Serial Experiments Lain opens with the main character, Lain, receiving her first PC (personal computer). Lain is your average Japanese teenager, though a bit shy. Her family belongs to the solid Japanese middle class and she lives in a clean suburb. However, Lain’s interactions in the Wired, a global communication network, take a sinister turn when she begins receiving emails from a fellow classmate, Chisa, who committed suicide. The emails state that Chisa did not die, but merely abandoned her flesh and now exists solely within the Wired. After this revelation, the series takes on an increasingly dark, surrealistic atmosphere as Lain is drawn deeper into the Wired, and perhaps closer to her electronic doppelganger and God himself.
Though not explosively intense, the visuals in Lain are superb in their subtly. As the series progresses, the standard images of the Japanese cityscape become twisted; the buzzing of power lines are an ever-present roar, their shadows intersect and the concrete sidewalks while pulsating with energy, psychedelic confrontations between Lain and her electronic double, and an increasing sense of unreality, as typically mundane scenes and interactions are twisted into surrealist nightmares. The story follows a fairly standard non-linear format, a style of storytelling that has been more warmly embraced in Japan than America. Lain splices together fragmented vignettes with a chaotic mess of colors and sounds to bring the audience from Lain, the epicenter of the series, towards an expansive vision of the future of mankind and technology.
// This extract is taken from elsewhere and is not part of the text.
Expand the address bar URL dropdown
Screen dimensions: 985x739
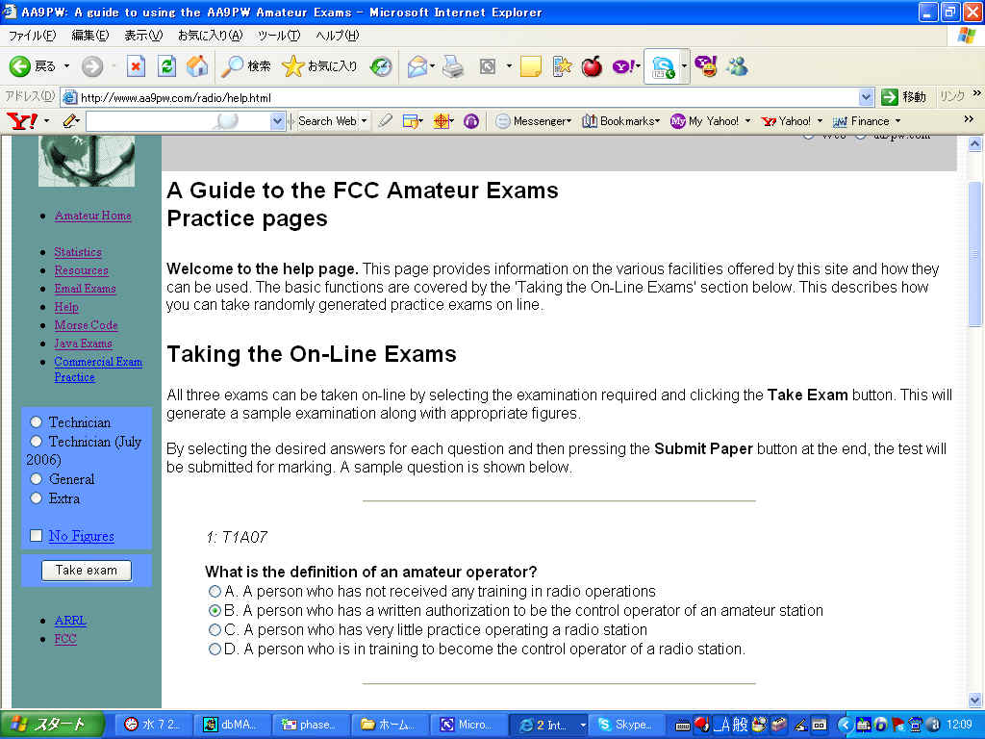tap(866, 97)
Released 10 years after Akira, Lain explores many of the same concerns central to the anime classic and rests comfortably within the Japanese cyberpunk subgenre. However, Serial Experiments Lain is an interesting response to the quintessential cyberpunk anime films (Akira, Ghost in the Shell, Armitage III). Unlike the rebellious motorcycle punks and cybernetically-enhanced police women, Lain is a shy junior high school student whose increasing integration into the virtual world of the ‘wired’ (something much more vast than the Internet) leads her to question reality, the concept of ‘self’ and ‘God,’ and her very identity. The choice to explore a variety of post-modern philosophical musings through the perspective of a young schoolgirl, an iconic figure that became (and continues to be) a highly commercialized and exploited figure in Japan, is of key significance to the series. The young girl has become a signifier of contemporary Japanese consumer culture in its obsession with the ephemeral (youth and beauty) and the material. The vulnerability of shojo characters is particularly significant in relation to contemporary Japan, underlining the fact that the country is intensely aware of its anomalous international position – economically powerful but militarily vulnerable, no longer completely ‘Asian’ but certainly not ‘Western,’ with its traditions constantly threatened from both within and without.
Serial Experiments Lain is a complex series that moves slowly and offers little in way of answers to the questions it poses. Drawing from a variety of intellectual and historical references and layering complicated narratives with dark surrealist images, it is also a series that deserves close attention and revisiting. Serial Experiments Lain is another important addition to the long history of films and series that address Japans ongoing negotiation with technology and modernity and I highly recommend it for the passionate anime fan and any interested in Japanese filmmaking. Casual viewers looking for popcorn-entertainment, beware.